Rewrite the records below, replacing each "arrowhead" with "arrow tip" and keeping everything else the same. Omit the pictures.

********************

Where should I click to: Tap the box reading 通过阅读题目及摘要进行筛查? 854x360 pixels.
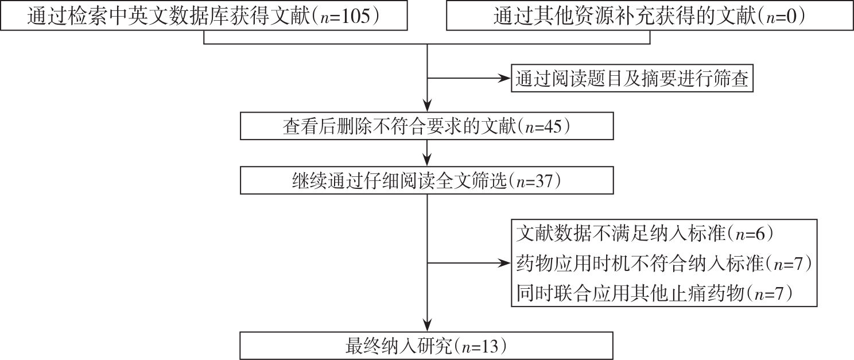coord(632,78)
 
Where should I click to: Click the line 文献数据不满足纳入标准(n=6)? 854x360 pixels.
coord(645,234)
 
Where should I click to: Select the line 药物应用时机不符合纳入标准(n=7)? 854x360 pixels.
coord(664,264)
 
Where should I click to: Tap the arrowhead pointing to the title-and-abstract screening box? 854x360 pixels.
coord(506,78)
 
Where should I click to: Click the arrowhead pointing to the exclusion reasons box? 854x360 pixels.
coord(506,263)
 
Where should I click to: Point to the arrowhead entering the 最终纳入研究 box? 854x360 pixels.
coord(427,326)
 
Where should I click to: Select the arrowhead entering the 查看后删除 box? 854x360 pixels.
coord(427,106)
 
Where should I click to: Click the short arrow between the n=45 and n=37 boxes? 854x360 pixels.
coord(427,153)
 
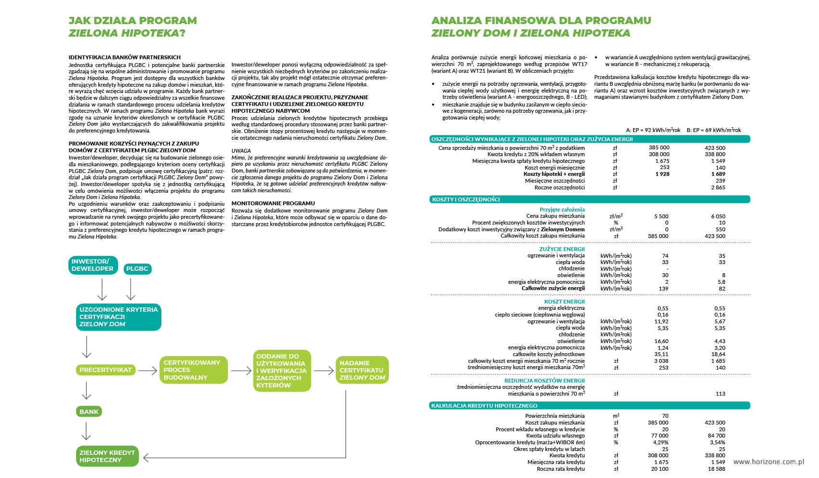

********************

Correct answer:
Where should I click to: Tap the box reading 通过阅读题目及摘要进行筛查? 854x360 pixels.
coord(632,78)
 
Where should I click to: Click the line 文献数据不满足纳入标准(n=6)? 854x360 pixels.
coord(645,234)
 
Where should I click to: Select the line 药物应用时机不符合纳入标准(n=7)? 854x360 pixels.
coord(664,264)
 
Where should I click to: Tap the arrow tip pointing to the title-and-abstract screening box? 854x360 pixels.
coord(506,78)
 
Where should I click to: Click the arrow tip pointing to the exclusion reasons box? 854x360 pixels.
coord(506,263)
 
Where should I click to: Point to the arrow tip entering the 最终纳入研究 box? 854x360 pixels.
coord(427,326)
 
Where should I click to: Select the arrow tip entering the 查看后删除 box? 854x360 pixels.
coord(427,106)
 
Where should I click to: Click the short arrow between the n=45 and n=37 boxes? 854x360 pixels.
coord(427,153)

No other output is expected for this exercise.